● **課題**:
(a) 三番瀬の埋め立て計画に関する文章から、「千葉県自然保護連合事務局」を含む語句で始まり「が、これについては断念した。」の後で終わる部分を、一字一句変えずに引用せよ。
(b) 三番瀬の埋め立て計画に関する文章を、最後の文の後から書き継げ。

● **提供文章**:
千葉県自然保護連合事務局
堂本千葉県知事は(2001年)9月県議会のあいさつで三番瀬の101ヘクタール埋め立て計画を撤回することを正式に表明した。これは高く評価されることである。
ところで、知事は当初、101ヘクタール計画の撤回とあわせて新たな埋め立て見直し案を9月県議会に提示するとしていたが、これについては断念した。
■見直し案提示を断念させたもの
見直し案提示断念の背景には自然保護団体の運動があった。そのポイントを5点あげる。
- 県内の環境8団体が8月上旬、わずか20日間くらいで見直し計画案を作成するのは拙速であること。専門家や関係団体・住民などの参加のもとに慎重かつ十分な検討を行うこと。従来の埋め立て思想と決別し、わずかに残された干潟・浅瀬はこれ以上埋め立てたりつぶしたりしないこと──などを求める要請書を知事に提出した。

● **提供情報**:
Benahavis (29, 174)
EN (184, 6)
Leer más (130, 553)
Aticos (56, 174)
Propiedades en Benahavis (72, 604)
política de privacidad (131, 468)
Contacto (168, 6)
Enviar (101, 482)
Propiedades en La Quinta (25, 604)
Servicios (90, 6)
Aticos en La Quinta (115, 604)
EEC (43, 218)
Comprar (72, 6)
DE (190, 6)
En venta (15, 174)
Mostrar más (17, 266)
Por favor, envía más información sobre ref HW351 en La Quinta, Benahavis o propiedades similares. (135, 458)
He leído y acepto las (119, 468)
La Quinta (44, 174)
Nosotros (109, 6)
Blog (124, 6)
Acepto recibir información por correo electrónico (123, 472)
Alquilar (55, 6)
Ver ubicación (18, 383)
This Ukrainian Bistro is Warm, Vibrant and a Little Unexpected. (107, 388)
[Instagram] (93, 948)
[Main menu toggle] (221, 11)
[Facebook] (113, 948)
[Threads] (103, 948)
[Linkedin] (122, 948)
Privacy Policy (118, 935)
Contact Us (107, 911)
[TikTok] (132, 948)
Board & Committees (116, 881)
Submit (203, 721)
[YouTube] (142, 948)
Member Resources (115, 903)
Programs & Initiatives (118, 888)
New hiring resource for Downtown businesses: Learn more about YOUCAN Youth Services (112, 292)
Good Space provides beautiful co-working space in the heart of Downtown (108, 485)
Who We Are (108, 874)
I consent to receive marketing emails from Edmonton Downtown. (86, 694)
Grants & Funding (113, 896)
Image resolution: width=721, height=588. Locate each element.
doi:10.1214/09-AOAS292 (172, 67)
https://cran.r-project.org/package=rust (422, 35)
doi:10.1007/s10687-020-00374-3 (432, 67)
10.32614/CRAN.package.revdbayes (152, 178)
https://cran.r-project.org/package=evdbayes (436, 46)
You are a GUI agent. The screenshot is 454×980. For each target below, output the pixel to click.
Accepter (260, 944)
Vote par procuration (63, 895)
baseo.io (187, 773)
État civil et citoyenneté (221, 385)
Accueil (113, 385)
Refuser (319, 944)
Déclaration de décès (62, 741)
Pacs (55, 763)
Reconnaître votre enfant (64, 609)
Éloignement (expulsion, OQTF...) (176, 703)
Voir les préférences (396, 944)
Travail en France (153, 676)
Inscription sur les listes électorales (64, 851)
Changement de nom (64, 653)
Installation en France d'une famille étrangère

● **演習の結果**:
(a)
千葉県自然保護連合事務局
堂本千葉県知事は(2001年)9月県議会のあいさつで三番瀬の101ヘクタール埋め立て計画を撤回することを正式に表明した。これは高く評価されることである。
ところで、知事は当初、101ヘクタール計画の撤回とあわせて新たな埋め立て見直し案を9月県議会に提示するとしていたが、これについては断念した。

(b)
- 8月23日に開かれた県主催「第1回三番瀬シンポジウム」で、公開抽選で選ばれた20人の住民が意見を発表した。意見発表では、「三番瀬は東京湾に数少ない水鳥の生息地であり、渡り鳥の大切な中継地」「生物多様性豊かで、水質浄化に多大な貢献をしている」「これ以上埋め立てないでほしい」「子どもたちにそっくり残すべき」「知事は、白紙撤回ではなく、埋めないと断言してほしい」などの声が相次ぎ、“埋め立て反対”の意見が圧倒的多数を占めた。また、シンポジウムを2回開いただけで見直し計画案をつくるのはあまりにも拙速すぎる」などと、埋め立て計画案の作成過程に疑問をはさむ意見も多くだされた。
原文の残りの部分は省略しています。